Poi, come se volesse consolare sé stesso e chi lo ascolta, torna a girare la sedia verso il tavolino, sorride, cambia tono e racconta di una novità bella e inattesa che irrompe in quella sua seconda vita essenzialmente di sventure: tre giorni prima del Natale 2017 sua figlia, ormai quattordicenne, chiede e ottiene dal giudice di essere affidata a lui, al padre. «È stato un raggio di sole, una rinascita.
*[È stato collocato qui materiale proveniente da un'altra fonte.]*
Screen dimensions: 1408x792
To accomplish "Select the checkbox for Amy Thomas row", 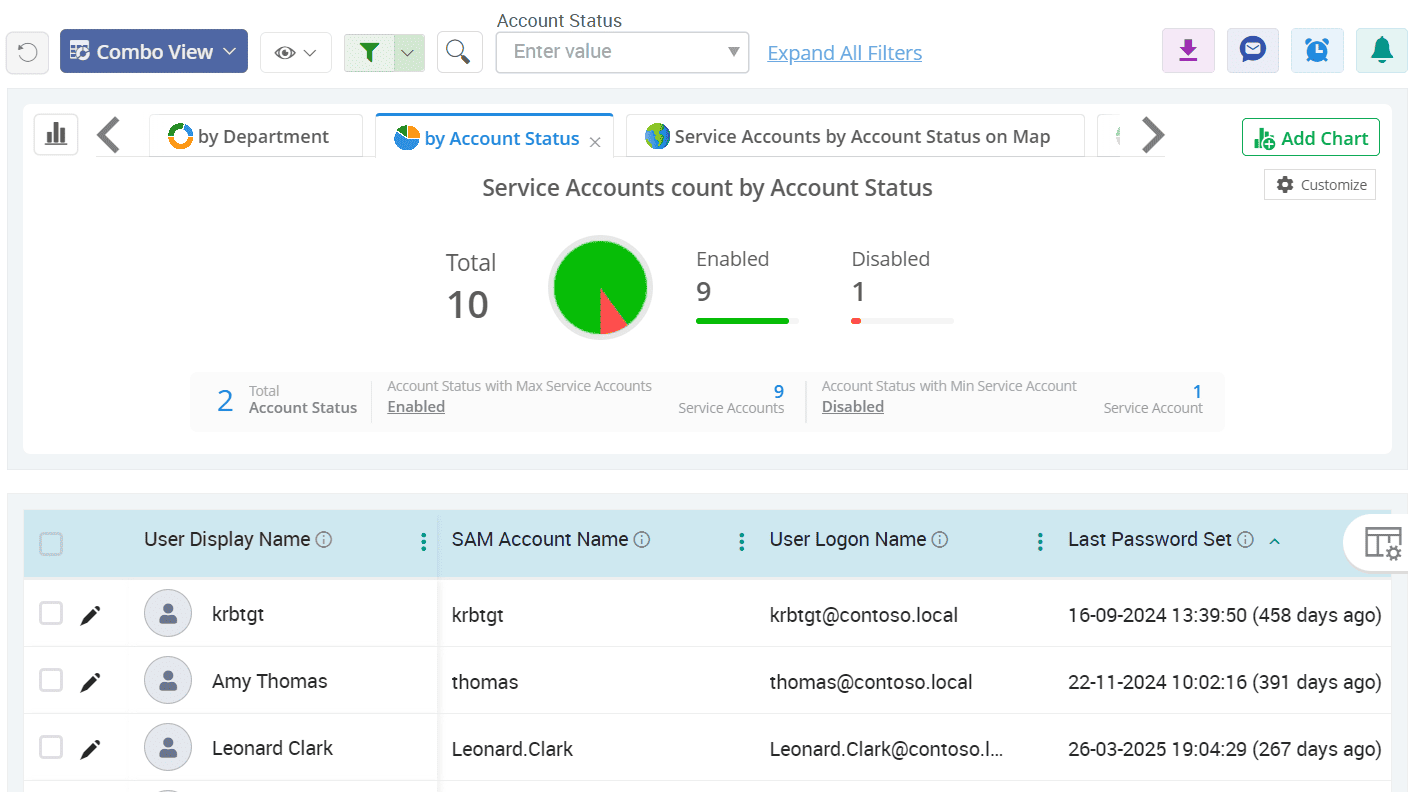I will [x=51, y=680].
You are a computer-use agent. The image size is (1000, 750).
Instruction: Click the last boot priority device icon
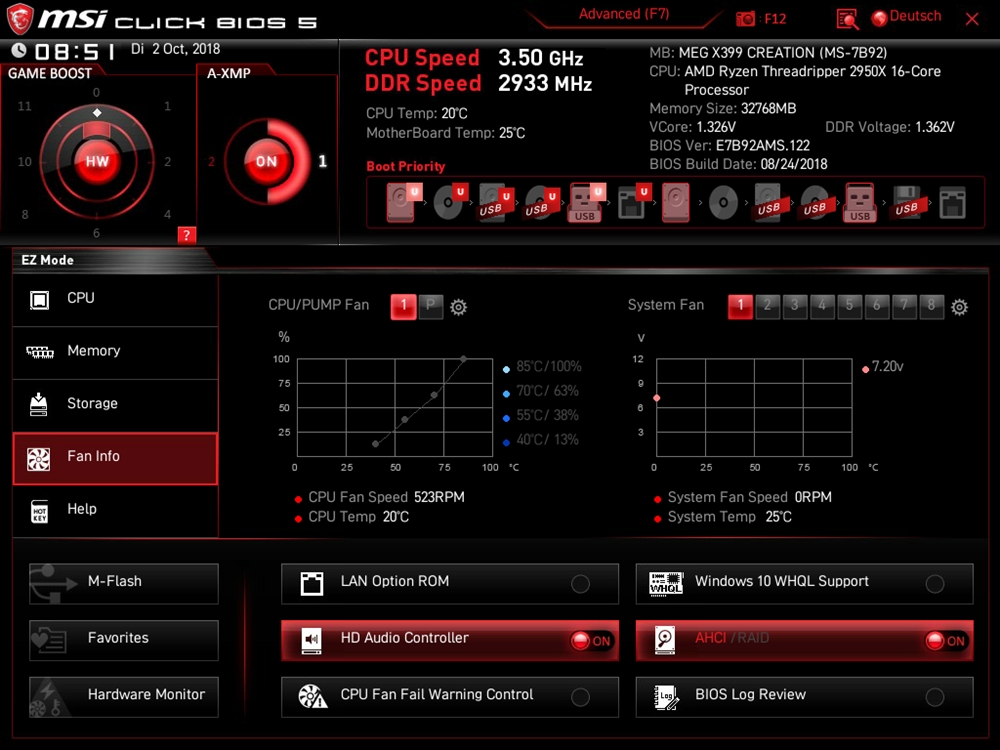tap(953, 203)
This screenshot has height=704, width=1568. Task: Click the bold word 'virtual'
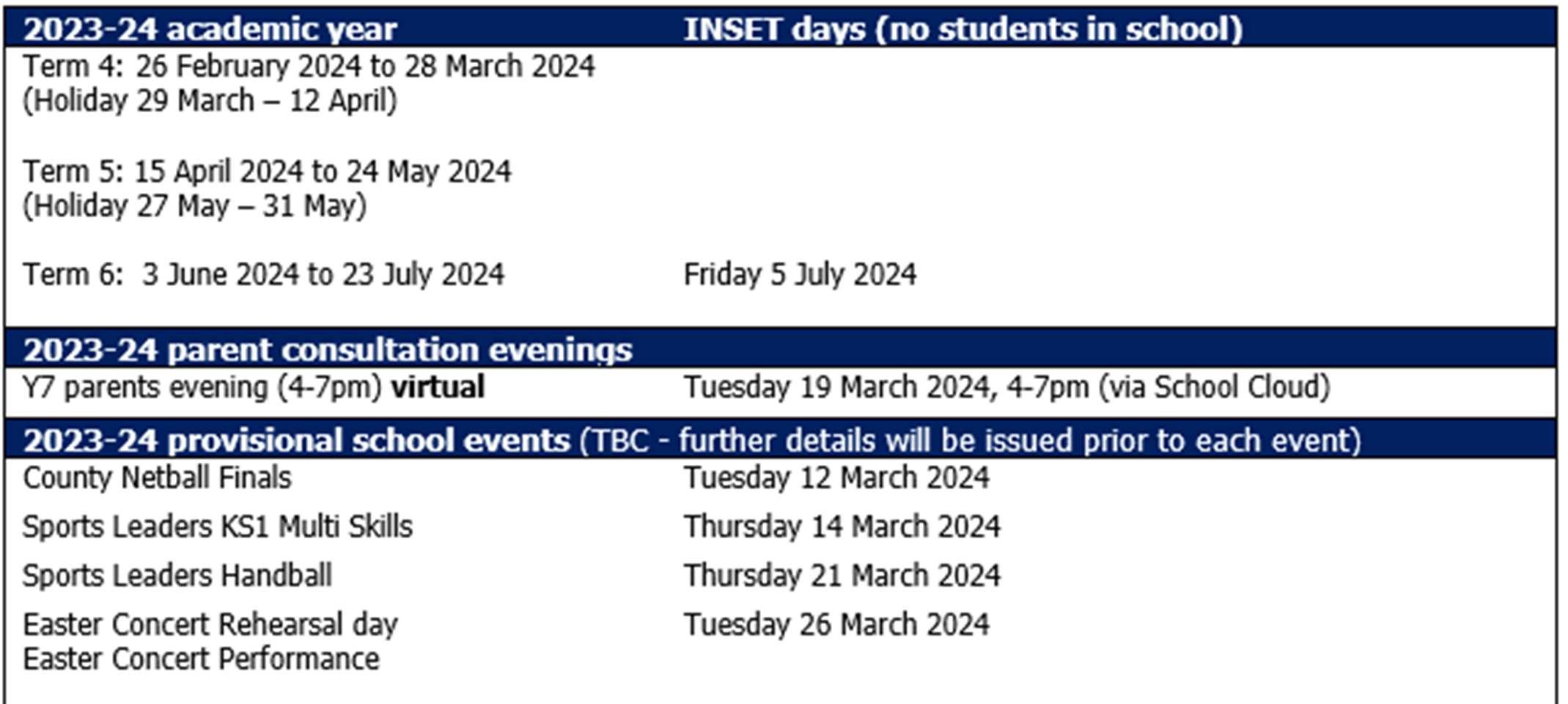pyautogui.click(x=438, y=386)

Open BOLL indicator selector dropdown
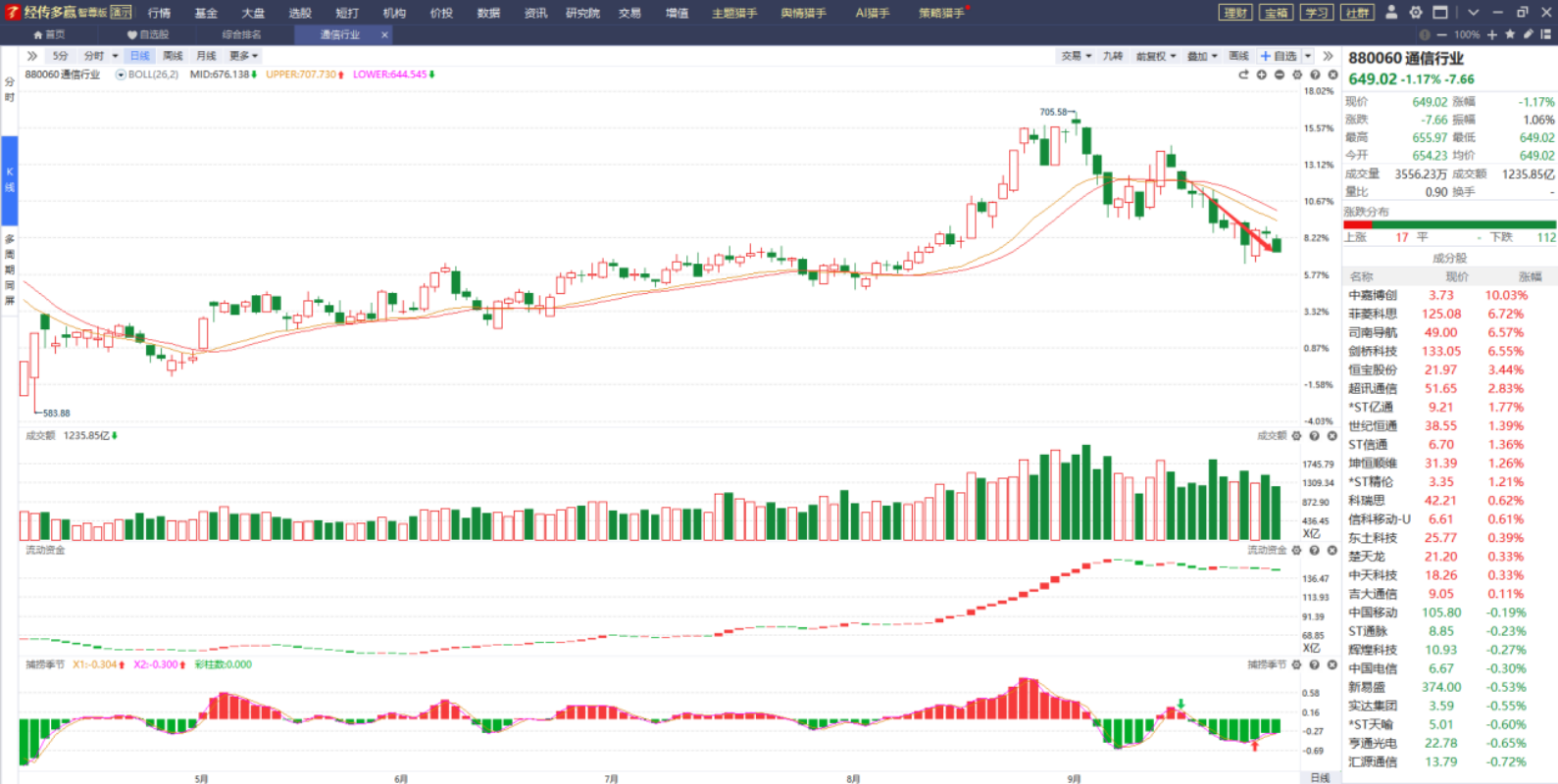tap(121, 74)
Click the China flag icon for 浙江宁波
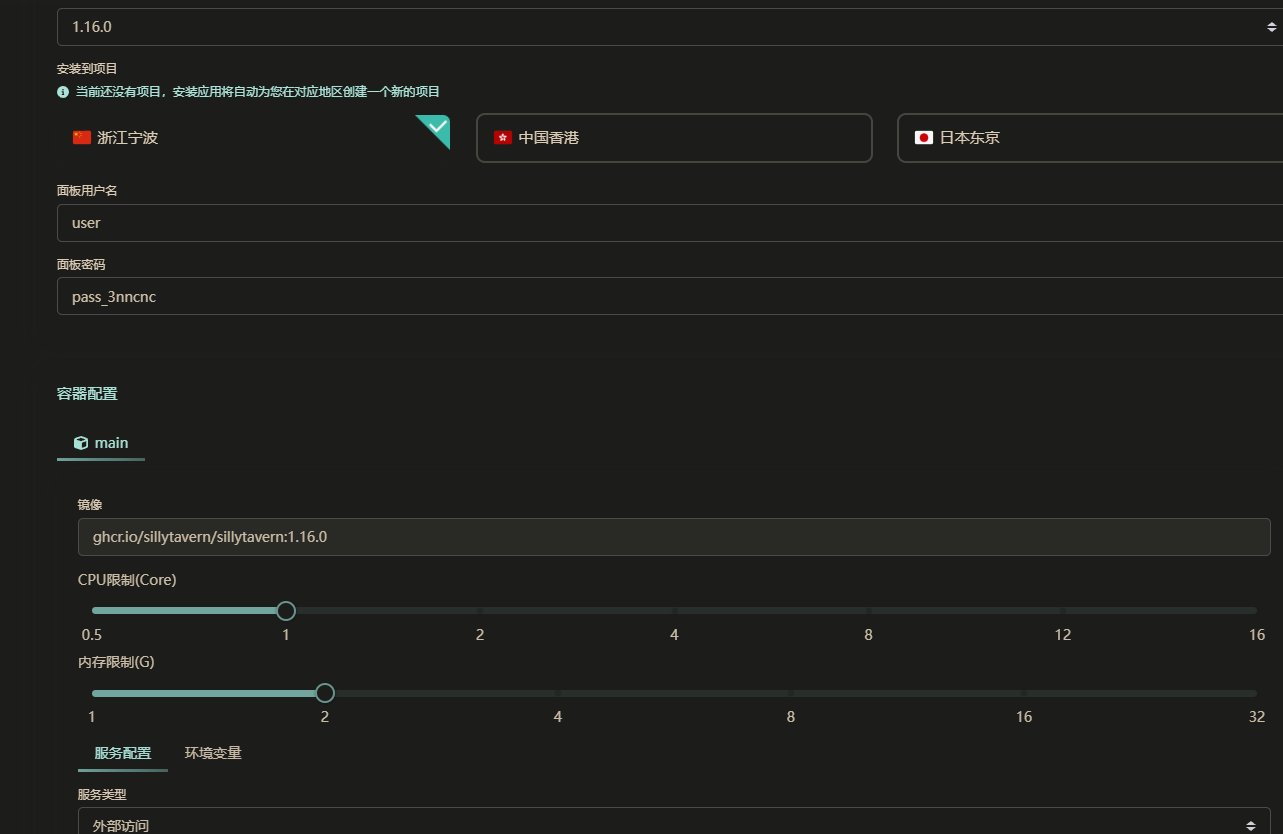The height and width of the screenshot is (834, 1283). click(x=82, y=138)
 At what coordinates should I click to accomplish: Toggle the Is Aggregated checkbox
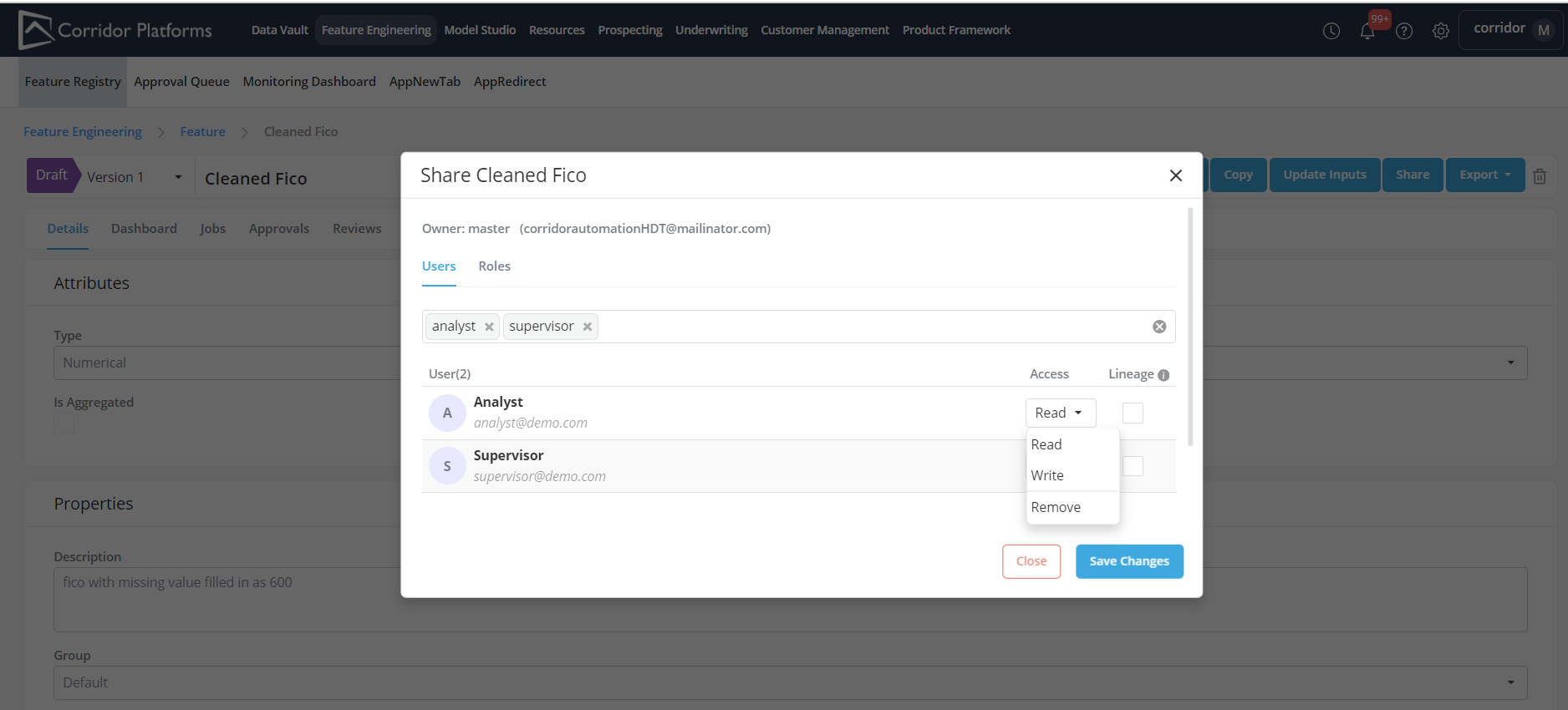(x=64, y=423)
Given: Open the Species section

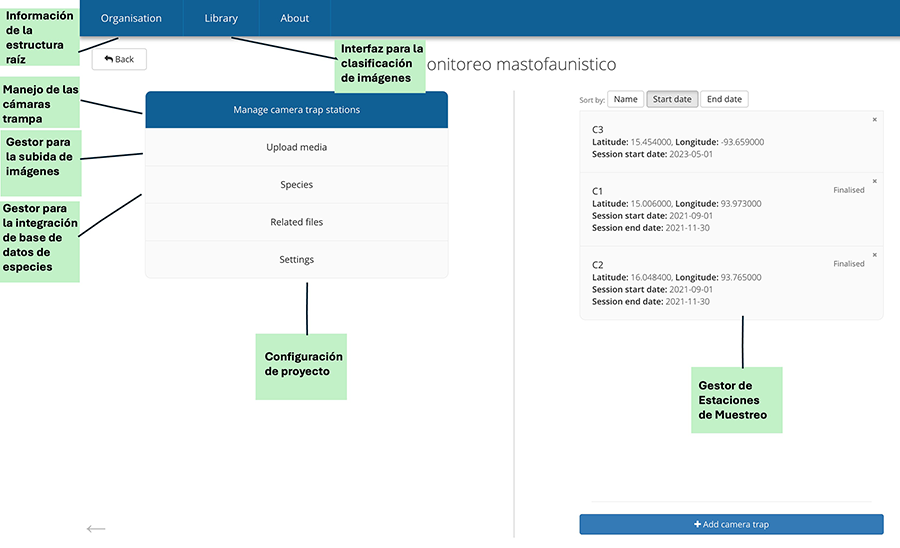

Nessuno potrà mai capire cosa ho provato quando, nel giorno della festa della mamma, mi ha portato il caffè a letto con un biglietto che diceva “Sei la mamma migliore del mondo, papà”».
Moreschi moltiplica gli sforzi per raggranellare soldi, anche perché nei limiti del possibile vorrebbe che la ragazza non si sentisse diversa dalle altre sedicenni, «ma ho smesso di accettare le chiamate notturne dell’impresa funeraria, non lascio mia figlia da sola di notte». Ora il futuro, per lui, è racchiuso nella speranza che dai contatti con un paio di aziendine, «una di un conoscente e l’altra di un cinese», gli consentano di vendere sottocosto le sue competenze amministrative, e anche nell’obiettivo di racimolare una somma decente per mandare la ragazza in vacanza: «Sempre ospite di amici o parenti, ma voglio proprio che si goda la sua estate dei 16 anni, è stata promossa, è brava…». Intanto ha trovato un nuovo appartamento «grazie al bando riservato ai padri separati – spiega – ma tocca trasferirci a Cesano Boscone e dura al massimo tre anni». Quindi il gesto finale, che gli consente di sfoderare il suo sorriso da duro: con la complicità del barista, vuole pagare lui i caffè e l’acqua. E butta lì una battuta, forse già collaudata: «Tranquillo, lo faccio col cuore, mica con i soldi».